Creare una saga familiare è un’impresa impegnativa,
soprattutto quando si vuole raccontare un Novecento italiano popolare, fatto di
tradizioni, codici etici e regole tramandate di generazione in generazione. Ci
sono storie che sembrano scritte direttamente col cuore, quasi fossero un modo
per racchiudere ricordi preziosi dell’autore e l’angoscia di perderli. La
trilogia di Anna Cantagallo - composta da Arazzo familiare, Il sole
tramonta a Mezzogiorno e Kintsugi – Riparare la vita (edito da
Castelvecchi) - rientra tra quelle opere capaci di offrire gioia e dolore in
egual misura.
Arazzo familiare ci introduce alla storia di Marigiò Pennisi,
un personaggio che incontriamo ancora nel ventre materno, ma che già in queste
prime pagine pare destinato a vivere un percorso intenso, tra conflitti
familiari e segreti rimasti troppo a lungo nell’ombra. Il “colpo di scena”

☆ ☆ ☆ ☆

CONSEGNE:
1: Riassumi in due frasi il testo sulla trilogia di Anna Cantagallo.
2: Elenca i titoli dei libri che compongono la trilogia secondo il testo sulla trilogia di Anna Cantagallo.
3: Secondo il testo sulla trilogia di Anna Cantagallo, quale editore pubblica Kintsugi – Riparare la vita?
Il materiale che segue proviene da una fonte diversa dal testo sulla trilogia di Anna Cantagallo.

ESTRATTO DEL DATASET:
☆ ☆ ☆ ☆

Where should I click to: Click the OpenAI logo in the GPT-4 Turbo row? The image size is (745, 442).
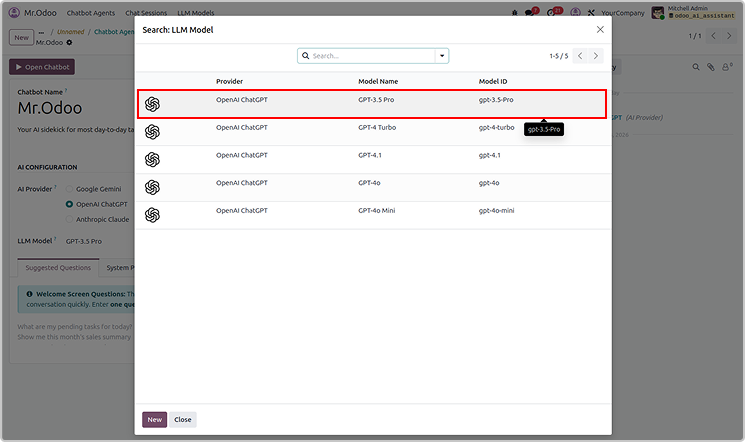click(152, 132)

☆ ☆ ☆ ☆

RISPOSTE PER CONSEGNA:
1: Il testo definisce impegnativa la creazione di una saga familiare sul Novecento italiano popolare. Colloca poi la trilogia di Anna Cantagallo tra le opere capaci di offrire gioia e dolore in egual misura, e presenta Arazzo familiare come il libro che introduce la storia di Marigiò Pennisi, destinata a un percorso intenso tra conflitti familiari e segreti.

2:
- Arazzo familiare
- Il sole tramonta a Mezzogiorno
- Kintsugi – Riparare la vita

3: Castelvecchi.